Why the crash? Simple: demand vanished. The trading volume for ELMON is currently $0 on both CoinMarketCap and Binance. That means no one is buying or selling. Not today. Not yesterday. Not last week. The token is essentially frozen in place. That’s not normal. Even the worst-performing coins usually have some tiny trickle of trades. ELMON has none.
The circulating supply is 644.9 million tokens out of a total 2 billion. That’s about 32% of the supply already out in wallets. But if no one’s trading, that supply is just sitting there - locked in wallets, collecting dust. The market cap is around $450,000. That’s tiny. A single popular meme coin can hit that in a single day.
Why Did the Airdrop Fail to Sustain Momentum?

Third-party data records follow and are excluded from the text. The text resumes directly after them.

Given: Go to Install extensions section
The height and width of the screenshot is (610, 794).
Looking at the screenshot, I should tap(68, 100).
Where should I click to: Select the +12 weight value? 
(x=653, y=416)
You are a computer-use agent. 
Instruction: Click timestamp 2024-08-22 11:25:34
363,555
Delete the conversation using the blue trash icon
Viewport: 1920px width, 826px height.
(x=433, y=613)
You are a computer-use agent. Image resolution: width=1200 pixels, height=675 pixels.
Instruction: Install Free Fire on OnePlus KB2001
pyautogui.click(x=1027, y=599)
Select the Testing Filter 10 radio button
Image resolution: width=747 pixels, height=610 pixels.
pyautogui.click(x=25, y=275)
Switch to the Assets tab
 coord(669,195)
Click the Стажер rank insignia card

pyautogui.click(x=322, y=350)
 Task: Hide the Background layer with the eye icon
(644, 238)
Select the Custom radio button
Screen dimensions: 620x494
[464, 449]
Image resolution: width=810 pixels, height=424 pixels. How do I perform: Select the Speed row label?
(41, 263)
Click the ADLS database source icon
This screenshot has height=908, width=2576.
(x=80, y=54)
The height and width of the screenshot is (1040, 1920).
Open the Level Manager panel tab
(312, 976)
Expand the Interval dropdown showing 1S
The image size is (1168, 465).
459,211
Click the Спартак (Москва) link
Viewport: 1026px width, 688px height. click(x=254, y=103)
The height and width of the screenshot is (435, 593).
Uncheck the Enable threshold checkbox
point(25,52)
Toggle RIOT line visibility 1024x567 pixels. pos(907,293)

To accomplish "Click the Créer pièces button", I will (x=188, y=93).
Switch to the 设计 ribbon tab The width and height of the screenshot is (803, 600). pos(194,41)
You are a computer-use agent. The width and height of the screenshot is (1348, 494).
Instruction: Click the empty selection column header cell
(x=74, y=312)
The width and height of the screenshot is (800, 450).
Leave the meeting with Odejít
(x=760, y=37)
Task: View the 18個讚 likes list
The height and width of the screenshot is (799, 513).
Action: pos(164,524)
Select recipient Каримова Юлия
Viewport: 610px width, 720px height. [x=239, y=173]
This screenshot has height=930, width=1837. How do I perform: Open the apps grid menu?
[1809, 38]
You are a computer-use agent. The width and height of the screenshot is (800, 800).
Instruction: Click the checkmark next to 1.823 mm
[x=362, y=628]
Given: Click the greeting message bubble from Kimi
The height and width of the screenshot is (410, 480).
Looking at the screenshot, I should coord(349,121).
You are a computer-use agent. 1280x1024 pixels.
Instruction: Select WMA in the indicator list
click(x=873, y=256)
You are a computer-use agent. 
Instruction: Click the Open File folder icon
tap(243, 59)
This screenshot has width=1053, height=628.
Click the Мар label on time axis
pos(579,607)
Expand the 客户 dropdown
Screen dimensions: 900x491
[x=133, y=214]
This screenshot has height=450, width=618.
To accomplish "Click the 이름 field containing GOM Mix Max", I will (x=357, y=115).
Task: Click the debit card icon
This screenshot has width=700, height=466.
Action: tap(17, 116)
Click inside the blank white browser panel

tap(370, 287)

Airdrops aren’t magic. They give you tokens. But if the project behind them doesn’t deliver real value, the tokens mean nothing.
Elemon promised idle gameplay with financial rewards. Sounds good on paper. But here’s what likely happened:
- The game never became fun enough to keep people coming back.
- The NFT monsters didn’t have unique traits or utility beyond collecting.
- There was no real economy - no marketplace where you could trade monsters for other assets.
- No updates. No new features. No community events after 2021.
People joined the airdrop for free tokens, not for the game. Once the tokens were claimed, interest faded. No one stayed to play. And if no one plays, the token has no reason to exist.
Compare this to successful GameFi projects like Axie Infinity or Splinterlands. They built real communities, added depth to gameplay, and created real demand for their tokens. Elemon didn’t. It looked like a flash-in-the-pan marketing stunt.
Is the Elemon Platform Still Alive?
That’s the real question. The website still loads. The app might still run. But there’s no evidence of active development. No blog updates since 2022. No social media engagement. No new NFT drops. No partnerships. No team announcements.
If you still have ELMON in your wallet, you can technically hold it. But you can’t trade it on any major exchange. You can’t swap it for other coins. You can’t use it in any DeFi protocol. It’s not listed on Uniswap, PancakeSwap, or any decentralized exchange that matters.
That’s not a bug - it’s a death sentence. A token needs liquidity to survive. No liquidity means no utility. No utility means no value.
What Should You Do If You Have ELMON?
If you got ELMON in the 2021 airdrop and still have it:
- Don’t expect it to recover. The market has moved on. The odds of this token bouncing back are near zero.
- Don’t invest more. Adding money to this now is throwing it away.
- Consider writing it off. If you’re tracking crypto losses for tax purposes, ELMON qualifies as a worthless asset. Consult a tax professional in your country.
- Hold if you want to, but don’t hope. There’s no harm in keeping it in your wallet as a reminder of how fast crypto hype fades.
The Elemon airdrop was a textbook example of how not to build a lasting crypto project. It used a trusted platform (CoinMarketCap) to get attention. It gave away tokens to build a user base. But it never built anything worth using. And in crypto, that’s fatal.
Today, ELMON is a ghost. A relic. A cautionary tale.
What Can You Learn From This?
Not every airdrop is worth chasing. And not every token you get for free is a gift. Some are traps.
Here’s what to look for before joining any future airdrop:
- Is there real product development? Check GitHub commits, team updates, and product roadmaps.
- Is there trading volume? If the token has zero volume, it’s dead on arrival.
- Who’s behind it? Anonymous teams = high risk. Known developers with track records = better odds.
- What’s the utility? Does the token do something? Or is it just a reward with no purpose?
The Elemon airdrop didn’t fail because of bad timing. It failed because the project had no substance. And that’s the lesson here: free tokens mean nothing if the project behind them means nothing too.
There will be more airdrops. More GameFi hype. More promises of passive income. But only a few will last. Learn from Elemon. Don’t get caught chasing ghosts again.